The American Joint Committee on Cancer (AJCC) tumor, node, metastasis (TNM) staging of pancreatic cancer takes into account the location and size of the tumor, the involvement of lymph nodes, and distant metastasis. This information is then combined to assign a stage (Fig. 40-3). From a practical standpoint, patients are grouped according to whether the cancer is resectable, locally advanced (unresectable, but without distant spread), or metastatic.
TREATMENT: Pancreatic Cancer
RESECTABLE DISEASE Approximately 10% of patients present with localized nonmetastatic disease that is potentially suitable for surgical resection. Approximately 30% of patients have R1 resection (microscopic residual disease) following surgery. Those who undergo R0 resection (no microscopic or macroscopic residual tumor) and who receive adjuvant treatment have the best chance of cure, with an estimated median survival time of 20–23 months and a 5-year survival rate of approximately 20%. Outcomes are more favorable in patients with small <3 cm, well-differentiated tumors, and lymph node–negative disease.

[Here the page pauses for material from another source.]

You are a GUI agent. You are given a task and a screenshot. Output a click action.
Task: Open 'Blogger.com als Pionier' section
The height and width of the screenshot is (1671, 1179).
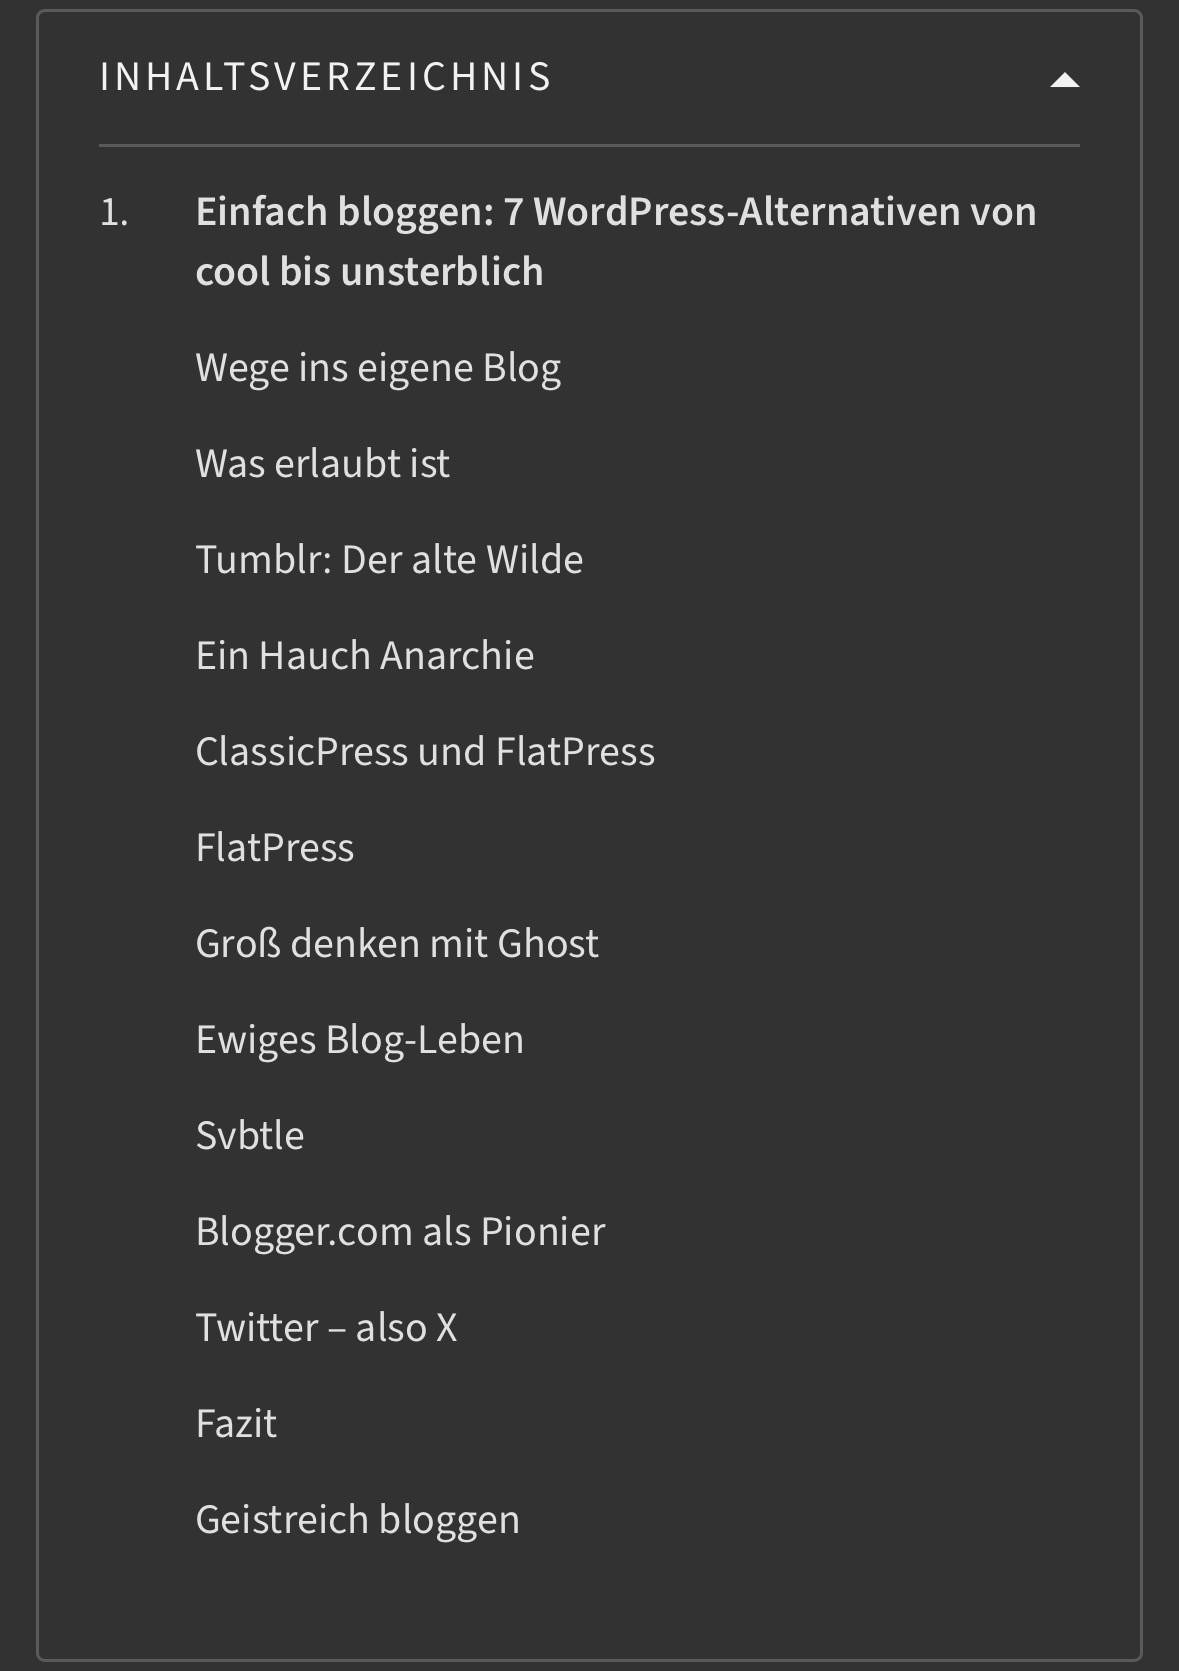pos(400,1232)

Patients should have surgery in dedicated pancreatic centers that have lower postoperative morbidity and mortality rates. The standard surgical procedure for patients with tumors of the pancreatic head or uncinate process is a pylorus-preserving pancreaticoduodenectomy (modified Whipple's procedure). The procedure of choice for tumors of the pancreatic body and tail is a distal pancreatectomy, which routinely includes splenectomy.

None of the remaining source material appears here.